Dataset entries:

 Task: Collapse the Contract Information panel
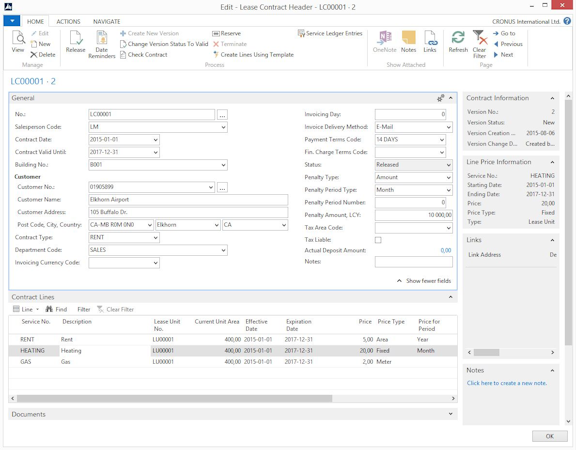pos(552,98)
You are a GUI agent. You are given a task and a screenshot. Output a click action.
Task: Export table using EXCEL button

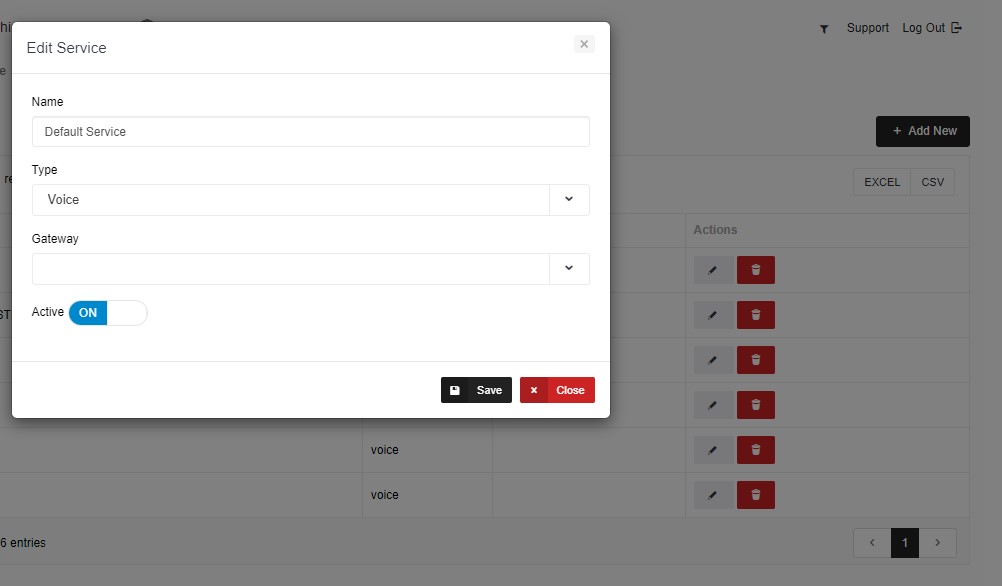pyautogui.click(x=881, y=182)
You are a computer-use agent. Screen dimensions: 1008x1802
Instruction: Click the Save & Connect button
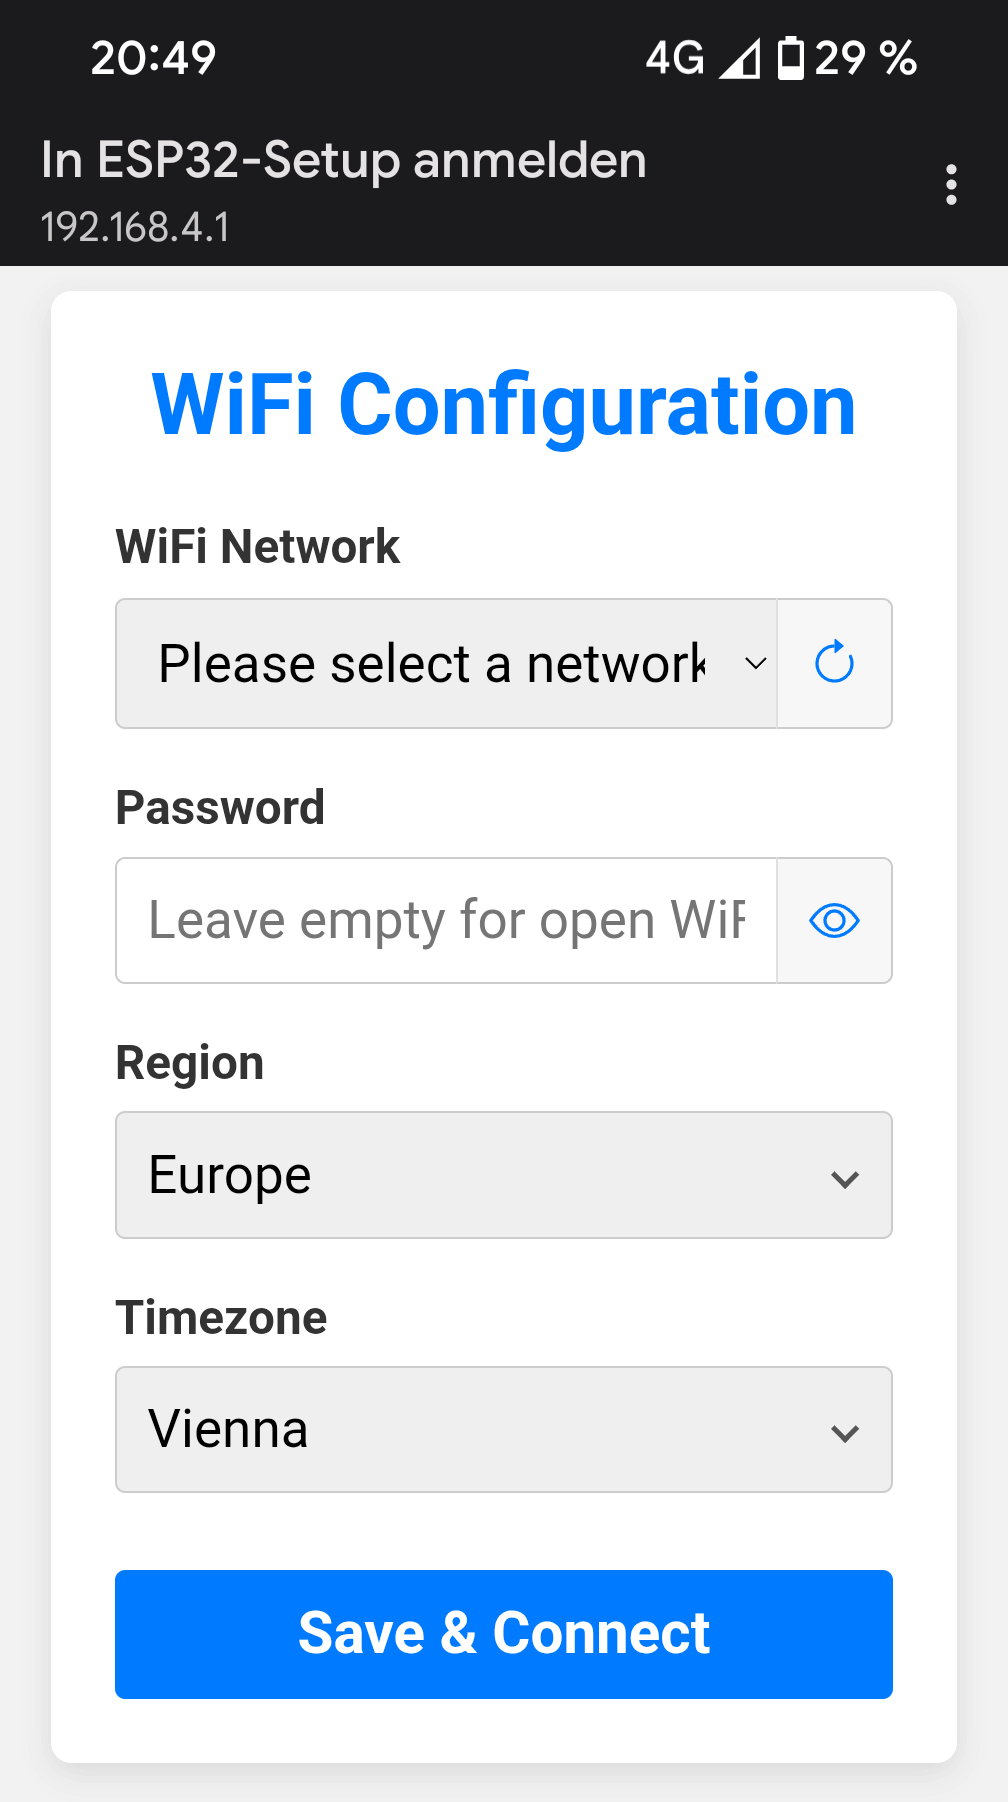[x=503, y=1634]
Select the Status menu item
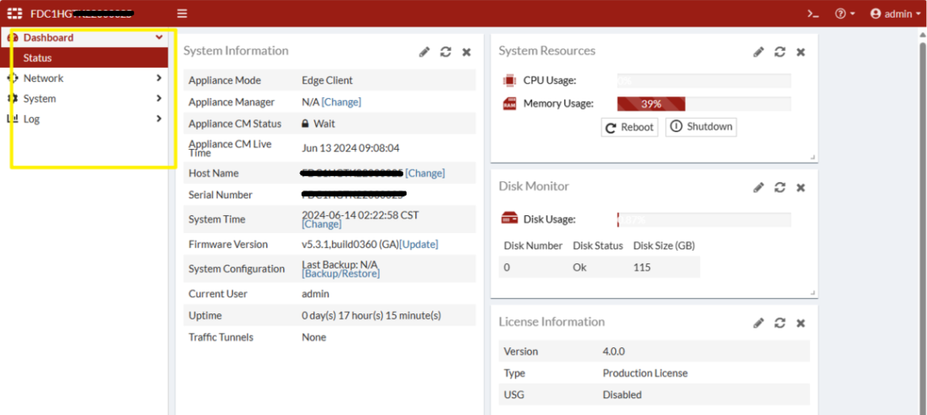The height and width of the screenshot is (415, 927). click(x=38, y=58)
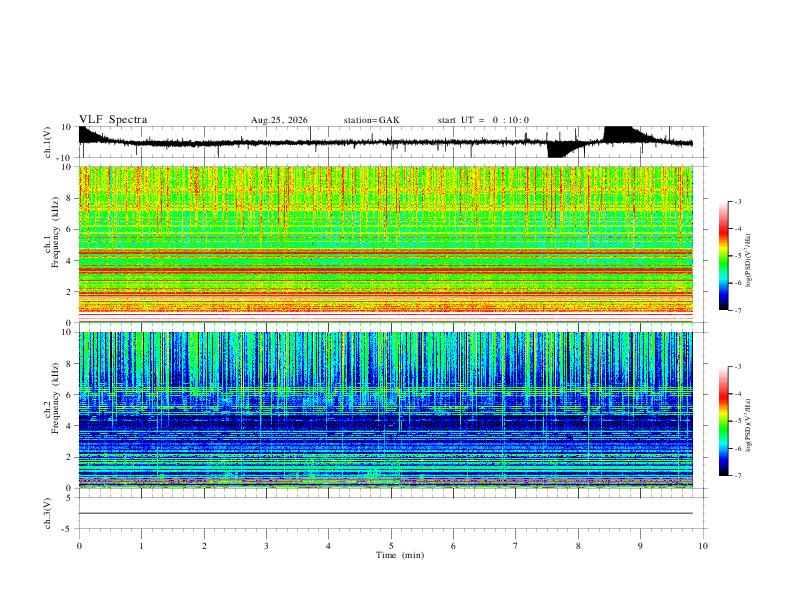The width and height of the screenshot is (792, 612).
Task: Click the ch.1 spectrogram color scale bar
Action: click(x=723, y=256)
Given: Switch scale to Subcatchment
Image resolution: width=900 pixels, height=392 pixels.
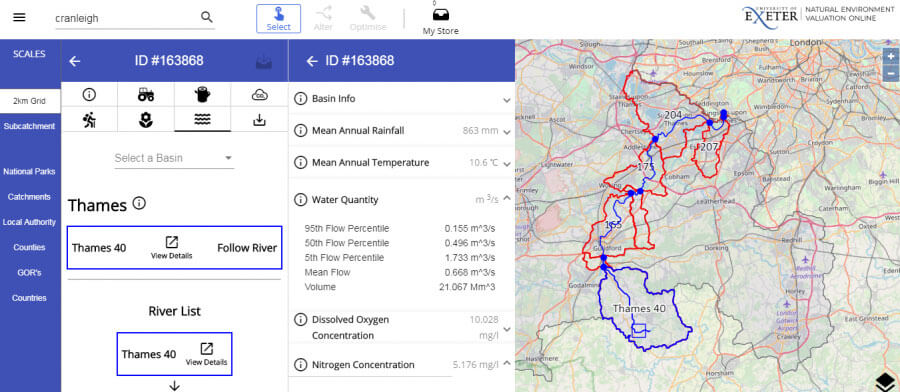Looking at the screenshot, I should [29, 126].

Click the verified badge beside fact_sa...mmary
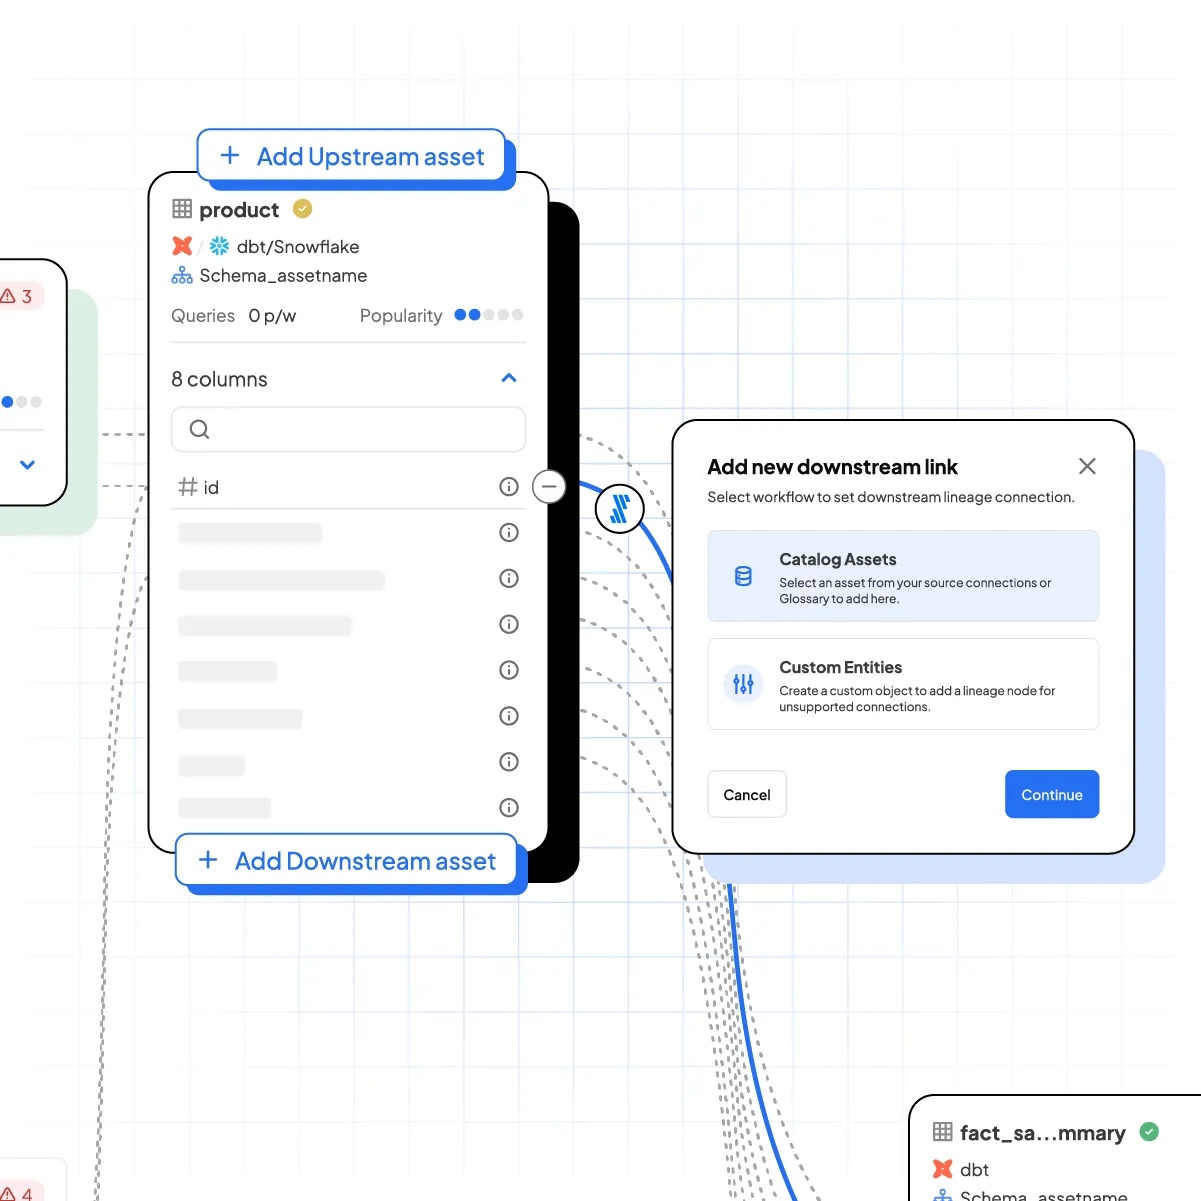tap(1149, 1132)
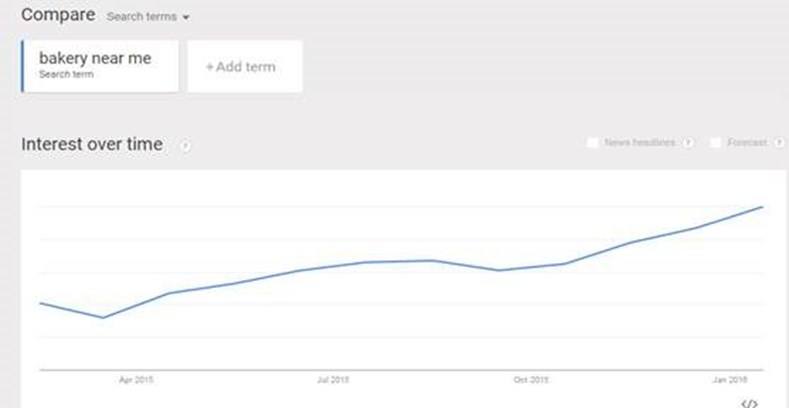Click the Oct 2015 axis label
This screenshot has height=408, width=789.
[x=530, y=380]
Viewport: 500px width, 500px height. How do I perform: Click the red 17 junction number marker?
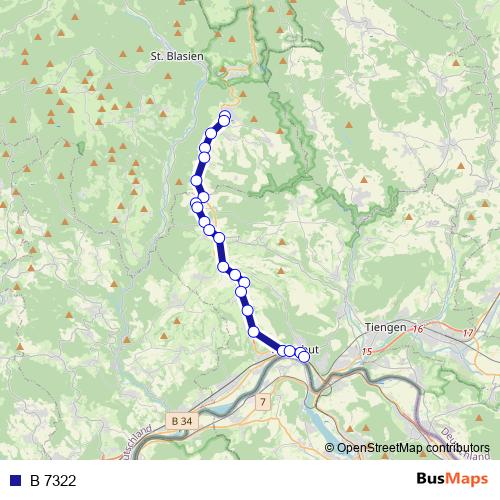click(x=468, y=333)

TASK DESCRIPTION =
An exact copy of the records is required. Pictures do not belong in it.

RESPONSE TO THE EXERCISE =
 Task: Collapse the Contract Information panel
pos(552,98)
You are a GUI agent. You are given a task and a screenshot. Output a click action.
Task: Export table using EXCEL button

pyautogui.click(x=881, y=182)
You are a computer-use agent. Screen dimensions: 1008x1802
Instruction: Click the Save & Connect button
[x=503, y=1634]
Select the Status menu item
The height and width of the screenshot is (415, 927). click(x=38, y=58)
The width and height of the screenshot is (792, 612).
Task: Click the ch.1 spectrogram color scale bar
Action: click(x=723, y=256)
Given: Switch scale to Subcatchment
Image resolution: width=900 pixels, height=392 pixels.
Looking at the screenshot, I should [29, 126].

Click the verified badge beside fact_sa...mmary
tap(1149, 1132)
Click the Oct 2015 axis label
This screenshot has height=408, width=789.
[x=530, y=380]
Viewport: 500px width, 500px height. How do I perform: Click the red 17 junction number marker?
click(x=468, y=333)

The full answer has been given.